### BRANO DA LEGGERE
● ● ● ●

La mamma. Era sempre la mamma, la causa dello squilibrio di una persona. A volte anche il pare assente, ma quasi sempre era la mamma inadeguata.
È bellissimo che il libro sia dedicato alla madre dell’Autrice, “eroina e mamma”. Ma oltre alla “madre” c’è il senso di colpa descritto dalla vita di uno psichiatra:
Si ricordi che le emozioni non si presentano mai da sole. La vendetta è inscindibilmente legata al rimorso, e il senso di colpa si accompagna sempre al sentimento di ingiustizia che si prova per essere stati costretti a compiere l’atto di cui ci si sente colpevoli.

● ● ● ●

### COMPITO DA SVOLGERE
Prosegua il brano sulla madre e sul senso di colpa riportato sopra, riprendendo subito dopo la sua ultima frase.

### DATI FORNITI

● ● ● ●

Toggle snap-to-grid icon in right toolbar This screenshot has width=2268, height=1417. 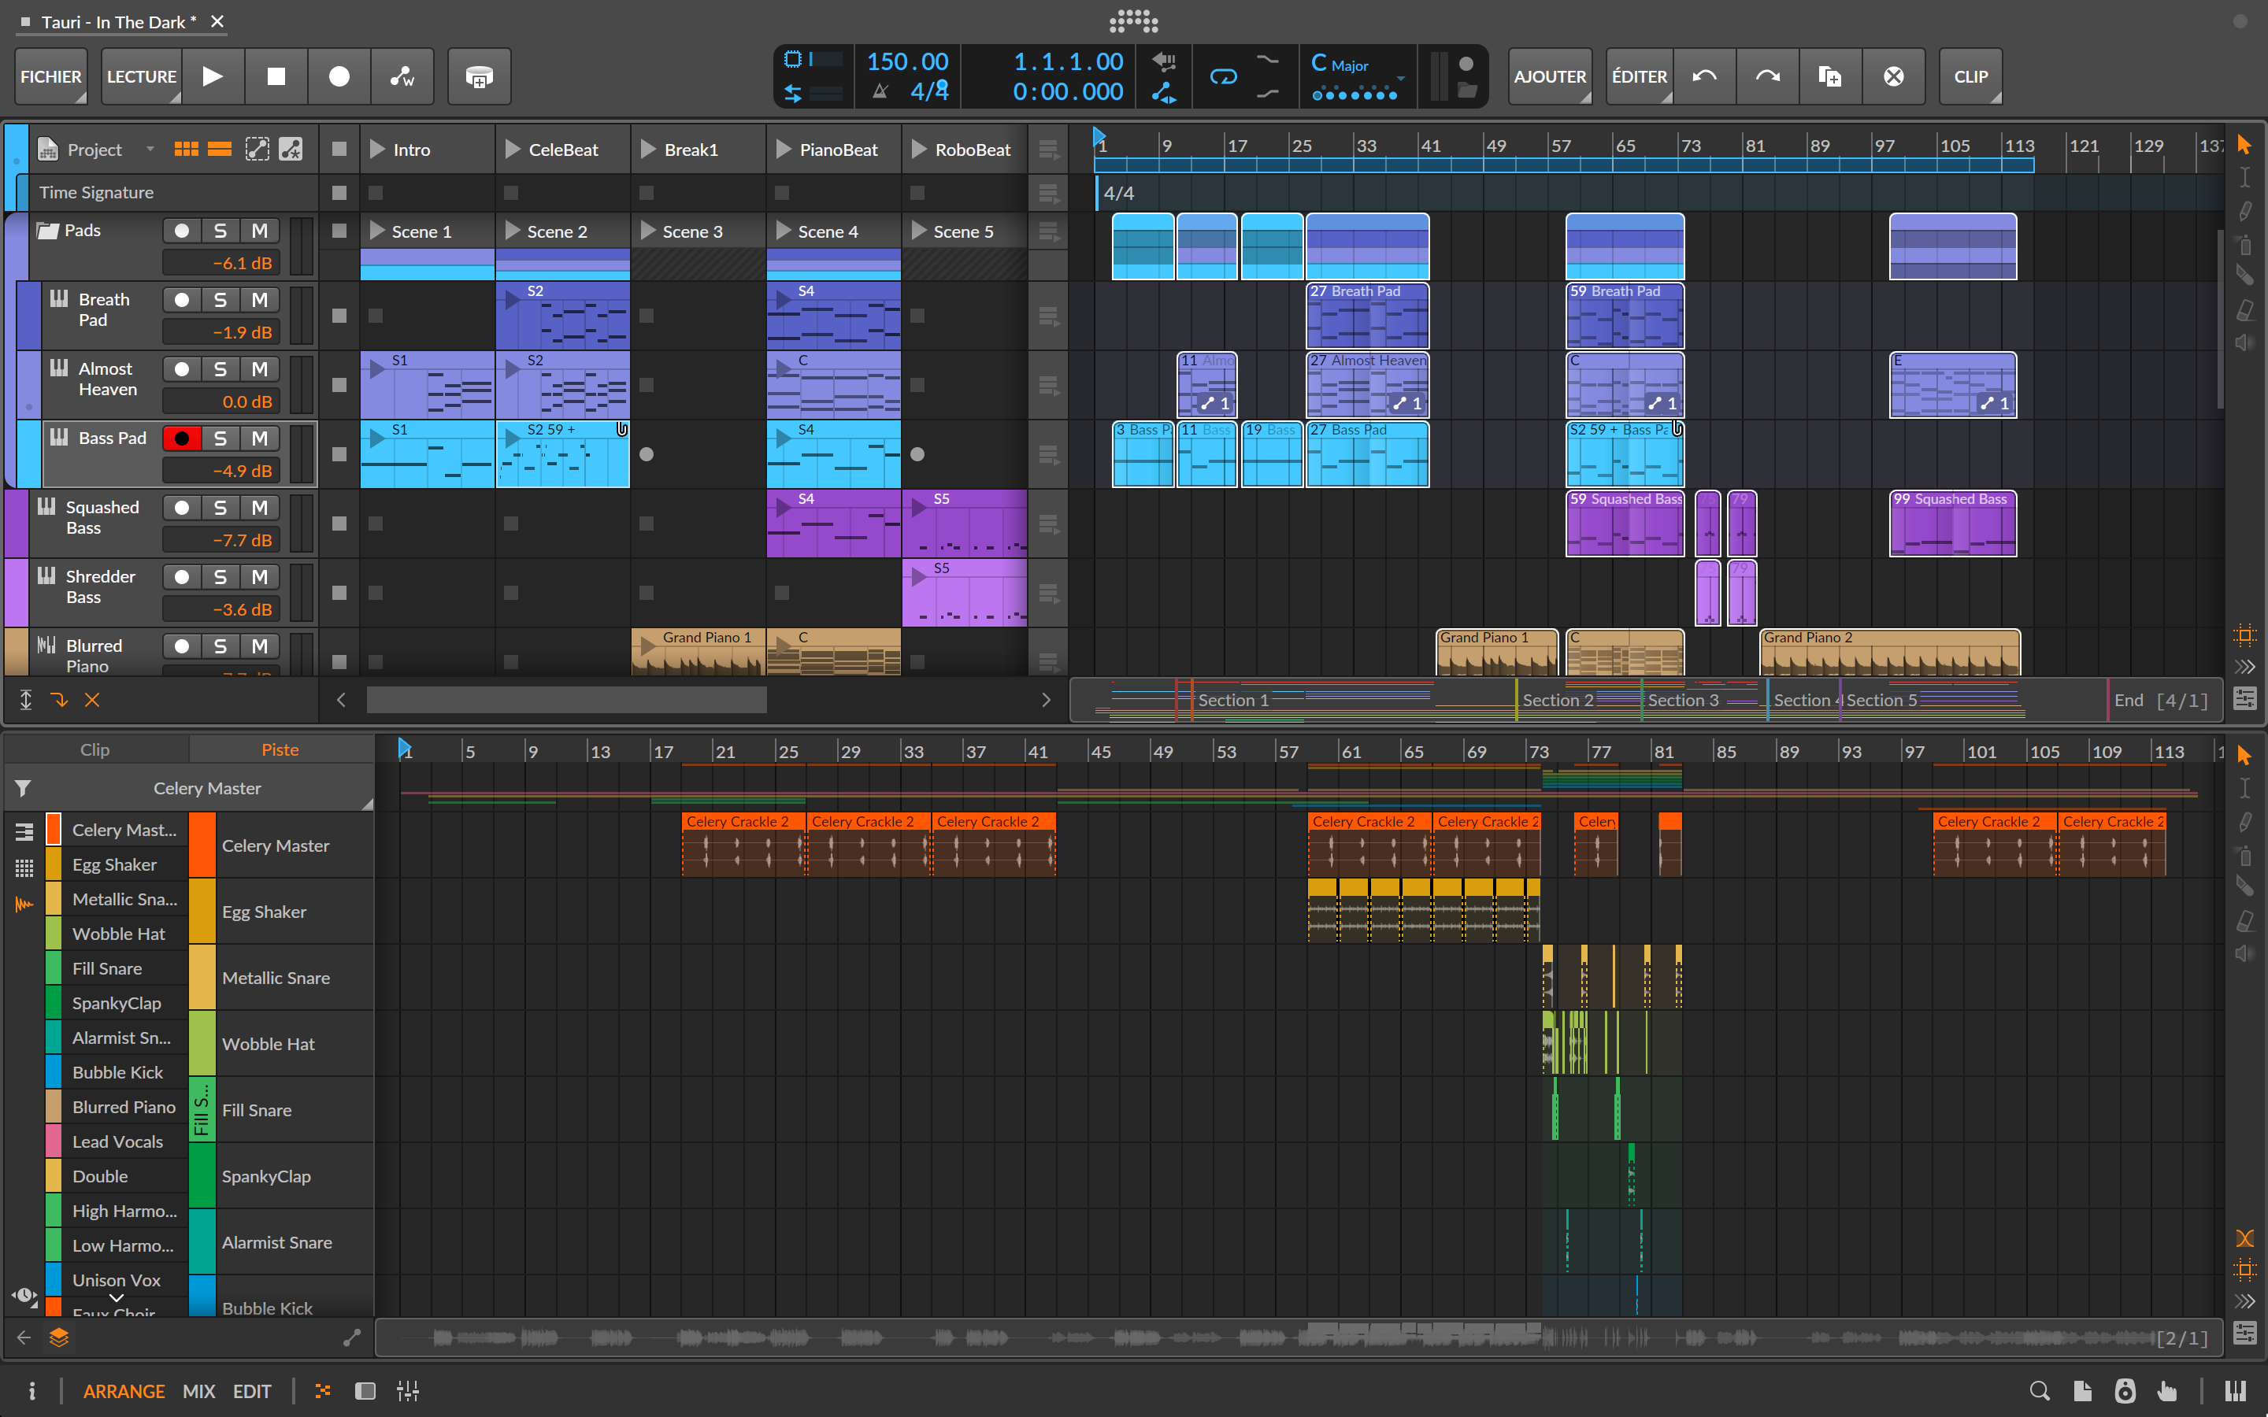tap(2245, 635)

● ● ● ●

### RISPOSTA
Insomma pane per i denti e lavoro extra di due poliziotti diversissimi tra loro, Kørner e Werner, dai nomi che risuonano simili tanto da far da bersaglio dei lazzi dei colleghi. Sono un uomo e una donna, colleghi e amici, ma anche un po’ compagni di banco con sfottò e critiche reciproche anche aspre.
Lui, Jeppe, si capisce fra le righe che è bello e affascinante mentre è proprio chiaro che sa parlare e far parlare la gente. Anche lui però entra nel grande giro del rapporto con la madre.
Come soluzione temporanea poteva pur essere pratica, ma tornare a casa dalla mamma dopo una separazione non era divertente. Soprattutto era incredibile quanto fosse rimasta a fior di pelle l’irritazione dell’adolescenza, pur essendo tanti anni che non viveva più in famiglia; anche solo il modo in cui lei poteva chiedergli di strizzare los traccio lo rispediva dritto a quel ragazzetto timoroso che era stato venticinque anni prima.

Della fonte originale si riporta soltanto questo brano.